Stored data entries
>>>>>
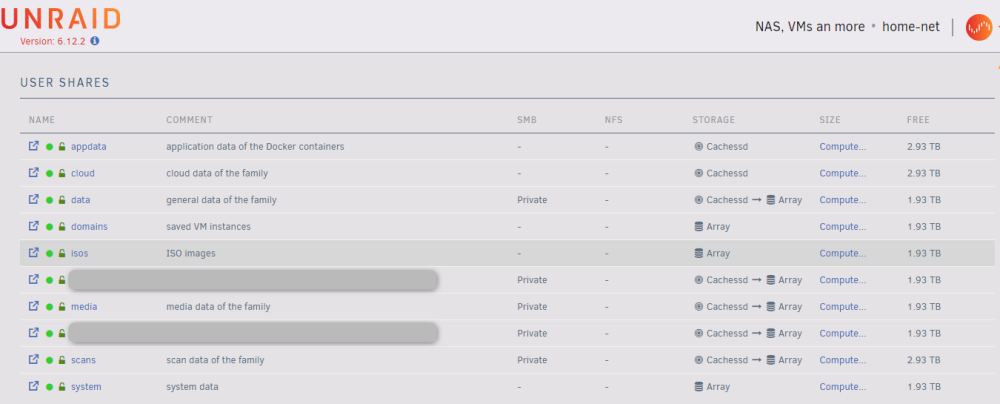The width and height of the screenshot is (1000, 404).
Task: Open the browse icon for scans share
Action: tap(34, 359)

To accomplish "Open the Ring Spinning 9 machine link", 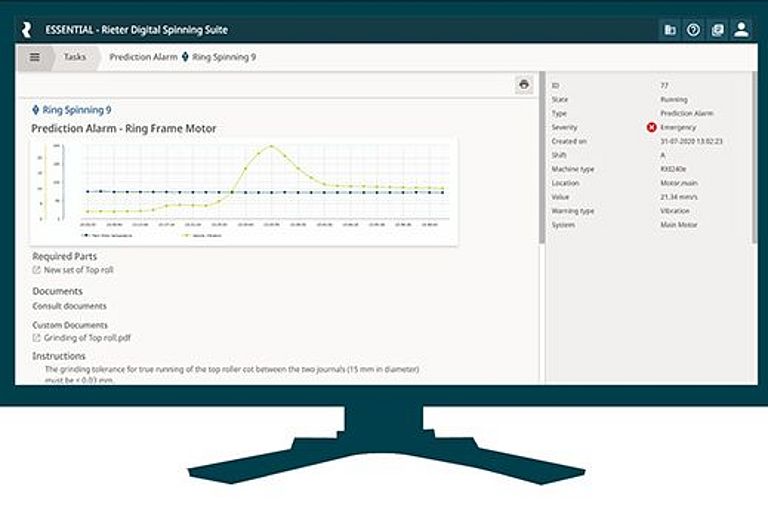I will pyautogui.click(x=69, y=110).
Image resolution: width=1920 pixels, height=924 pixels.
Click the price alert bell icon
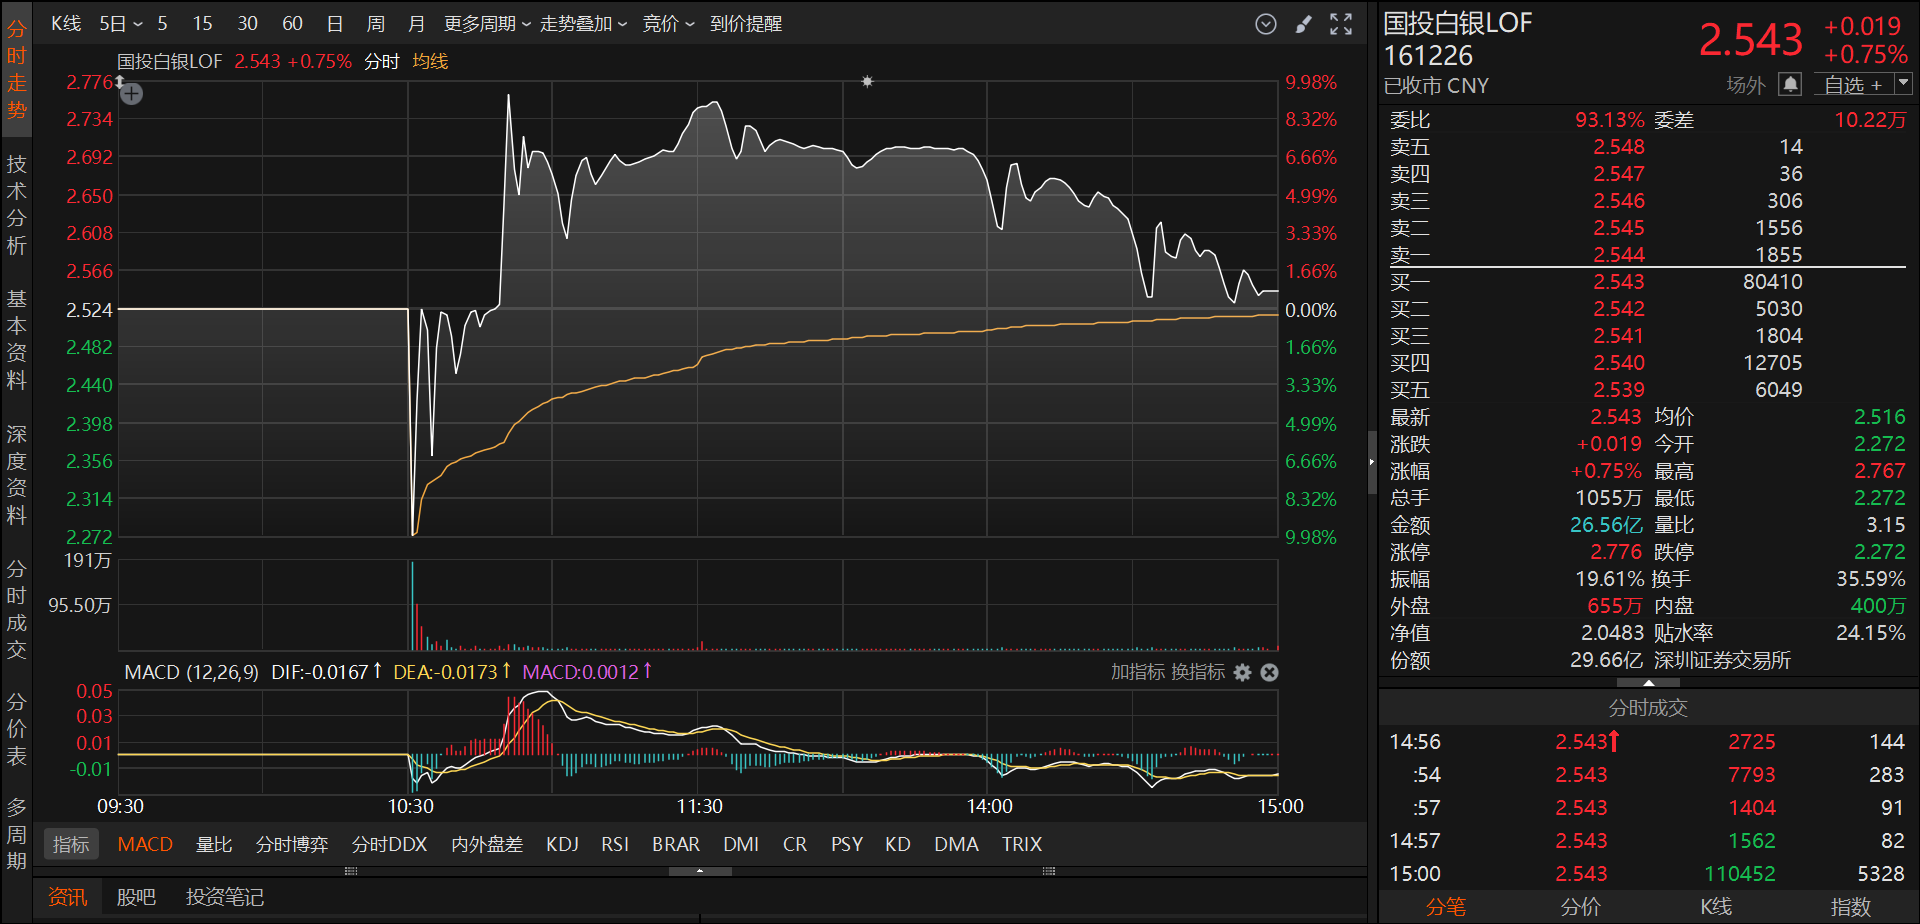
<<<<<
HOW TO COMPLETE THIS TASK: Nothing but the lines from the one that contains "Image resolution: width=1920" through the last line of the records belongs in the answer, reproduced exactly, with no pictures.

TASK ANSWER:
Image resolution: width=1920 pixels, height=924 pixels.
Click the price alert bell icon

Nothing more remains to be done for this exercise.